On trouvera peut-être tant soit peut enfantin de raconter ces choses. Mais, après tout, chacun est libre, et, à moi, il m’agrée de revenir, par songerie, dans mon premier maillot et dans mon berceau de mûrier et dans mon chariot à roulettes, car, là, je ressuscite le bonheur de ma mère dans ses plus doux tressaillements.

Quand j’eus six mois, on me délivra de la bande qui enveloppait mes langes (car Nanounet, ma mère-grand, avait très fort recommandé de me tenir serré à point, parce que, disait-elle, les enfants bien emmaillotés ne sont ni bancals ni bancroches), et, le jour de la Saint-Joseph, selon l’us de Provence, on me «donna les pieds» et, triomphalement, ma mère m’apporta à l’église de Maillane; et sur l’autel du saint, en me tenant par les lisières, pendant que ma marraine me chantait: Avène, Avène, Avène (Viens, viens, viens), on me fit faire mes premiers pas.

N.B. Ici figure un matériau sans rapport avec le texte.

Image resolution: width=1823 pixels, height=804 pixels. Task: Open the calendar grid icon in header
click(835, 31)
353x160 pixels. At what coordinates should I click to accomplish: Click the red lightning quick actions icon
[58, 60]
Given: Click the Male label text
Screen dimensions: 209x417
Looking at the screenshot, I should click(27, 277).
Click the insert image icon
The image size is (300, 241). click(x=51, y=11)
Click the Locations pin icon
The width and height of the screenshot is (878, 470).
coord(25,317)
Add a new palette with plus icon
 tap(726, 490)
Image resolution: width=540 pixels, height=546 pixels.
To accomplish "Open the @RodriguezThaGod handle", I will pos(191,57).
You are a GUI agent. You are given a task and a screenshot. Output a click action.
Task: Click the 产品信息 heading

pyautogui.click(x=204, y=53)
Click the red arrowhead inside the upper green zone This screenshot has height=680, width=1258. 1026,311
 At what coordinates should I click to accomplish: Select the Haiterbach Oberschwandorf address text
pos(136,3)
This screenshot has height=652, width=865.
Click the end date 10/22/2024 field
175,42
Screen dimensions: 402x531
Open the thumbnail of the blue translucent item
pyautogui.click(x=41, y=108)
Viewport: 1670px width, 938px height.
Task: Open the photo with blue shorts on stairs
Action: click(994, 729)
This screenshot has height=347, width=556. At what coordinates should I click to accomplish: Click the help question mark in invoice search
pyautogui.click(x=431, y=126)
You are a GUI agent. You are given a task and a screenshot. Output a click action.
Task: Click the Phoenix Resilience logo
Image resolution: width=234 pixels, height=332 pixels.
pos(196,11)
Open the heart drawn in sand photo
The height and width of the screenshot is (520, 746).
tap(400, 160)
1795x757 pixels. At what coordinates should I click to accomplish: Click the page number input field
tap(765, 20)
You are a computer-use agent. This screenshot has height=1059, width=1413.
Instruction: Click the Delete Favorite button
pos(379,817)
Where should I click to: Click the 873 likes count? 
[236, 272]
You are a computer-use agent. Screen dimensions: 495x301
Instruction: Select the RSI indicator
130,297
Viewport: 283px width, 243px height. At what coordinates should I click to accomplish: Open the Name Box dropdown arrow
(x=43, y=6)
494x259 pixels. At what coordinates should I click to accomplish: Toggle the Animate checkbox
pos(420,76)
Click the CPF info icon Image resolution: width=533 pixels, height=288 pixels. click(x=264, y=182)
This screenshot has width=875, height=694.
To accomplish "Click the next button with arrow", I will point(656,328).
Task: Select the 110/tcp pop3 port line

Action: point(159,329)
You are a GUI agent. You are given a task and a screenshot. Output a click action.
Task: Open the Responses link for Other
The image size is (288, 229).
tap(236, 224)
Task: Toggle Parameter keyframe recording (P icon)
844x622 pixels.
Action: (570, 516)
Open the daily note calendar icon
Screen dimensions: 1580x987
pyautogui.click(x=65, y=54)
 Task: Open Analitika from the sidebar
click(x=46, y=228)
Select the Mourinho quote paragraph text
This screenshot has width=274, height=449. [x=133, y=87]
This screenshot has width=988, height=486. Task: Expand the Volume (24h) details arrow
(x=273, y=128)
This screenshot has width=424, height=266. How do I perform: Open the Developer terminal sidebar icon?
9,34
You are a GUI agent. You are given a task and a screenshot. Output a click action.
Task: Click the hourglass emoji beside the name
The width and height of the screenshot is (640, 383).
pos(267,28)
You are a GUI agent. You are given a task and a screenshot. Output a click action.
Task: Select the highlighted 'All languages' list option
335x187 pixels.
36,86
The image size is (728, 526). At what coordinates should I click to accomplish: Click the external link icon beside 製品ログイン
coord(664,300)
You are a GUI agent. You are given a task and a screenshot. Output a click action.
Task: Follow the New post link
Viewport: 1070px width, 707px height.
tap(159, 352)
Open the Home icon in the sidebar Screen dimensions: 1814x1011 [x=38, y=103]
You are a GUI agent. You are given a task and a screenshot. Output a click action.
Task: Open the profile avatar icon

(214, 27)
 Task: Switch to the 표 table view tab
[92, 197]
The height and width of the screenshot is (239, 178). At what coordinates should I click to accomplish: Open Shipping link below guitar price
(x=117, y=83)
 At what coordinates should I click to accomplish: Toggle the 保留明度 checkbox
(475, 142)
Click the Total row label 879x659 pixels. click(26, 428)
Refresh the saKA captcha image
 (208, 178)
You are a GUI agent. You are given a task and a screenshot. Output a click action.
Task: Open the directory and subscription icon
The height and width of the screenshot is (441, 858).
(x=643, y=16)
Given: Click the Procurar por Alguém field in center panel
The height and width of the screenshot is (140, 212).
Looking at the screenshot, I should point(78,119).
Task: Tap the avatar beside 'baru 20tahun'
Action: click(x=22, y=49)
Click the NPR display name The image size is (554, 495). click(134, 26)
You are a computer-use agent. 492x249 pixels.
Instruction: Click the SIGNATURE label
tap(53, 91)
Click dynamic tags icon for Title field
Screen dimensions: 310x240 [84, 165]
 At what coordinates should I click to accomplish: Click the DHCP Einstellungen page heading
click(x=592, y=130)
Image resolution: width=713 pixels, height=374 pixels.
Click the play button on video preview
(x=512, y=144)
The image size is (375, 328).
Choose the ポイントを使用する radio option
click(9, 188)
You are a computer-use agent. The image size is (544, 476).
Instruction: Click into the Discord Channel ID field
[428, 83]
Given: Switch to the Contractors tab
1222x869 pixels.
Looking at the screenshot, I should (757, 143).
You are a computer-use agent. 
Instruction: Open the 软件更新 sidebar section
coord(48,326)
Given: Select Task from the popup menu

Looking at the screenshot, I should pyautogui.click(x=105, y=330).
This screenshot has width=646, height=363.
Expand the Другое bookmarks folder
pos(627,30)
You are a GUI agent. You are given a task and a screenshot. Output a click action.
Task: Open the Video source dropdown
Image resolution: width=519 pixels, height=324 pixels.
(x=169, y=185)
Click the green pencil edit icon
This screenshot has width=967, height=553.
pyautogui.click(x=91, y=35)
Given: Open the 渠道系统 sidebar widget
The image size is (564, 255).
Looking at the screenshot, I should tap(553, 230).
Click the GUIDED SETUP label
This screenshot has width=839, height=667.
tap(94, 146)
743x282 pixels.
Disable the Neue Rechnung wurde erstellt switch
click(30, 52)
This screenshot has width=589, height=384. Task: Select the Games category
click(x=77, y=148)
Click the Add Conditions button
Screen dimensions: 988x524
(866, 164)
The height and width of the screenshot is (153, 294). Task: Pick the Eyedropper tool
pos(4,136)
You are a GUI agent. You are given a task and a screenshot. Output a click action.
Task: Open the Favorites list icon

A Maillane, chaque dimanche, nous venions pour la messe. C’était une demi-lieue de chemin pour le moins. Ma mère, tout le long, me dorlotait dans ses bras. Oh! le sein nourricier, ce nid doux et moelleux! Je voulais toujours, toujours, qu’il me portât encore un peu… Mais, une fois, – j’avais cinq ans, – à mi-chemin du village, ma pauvre mère me déposa en disant:

– Oh! tu pèses trop, maintenant; je ne puis plus te porter.

Après la messe, avec ma mère, nous’ allions voir mes grands-parents, dans leur belle cuisine voûtée en pierre blanche, où, de coutume, les bourgeois du lieu, M. Deville, M. Dumas, M. Ravoux, le Cadet Rivière, en se promenant sur les dalles, entre l’évier et la cheminée, venaient parler du gouvernement.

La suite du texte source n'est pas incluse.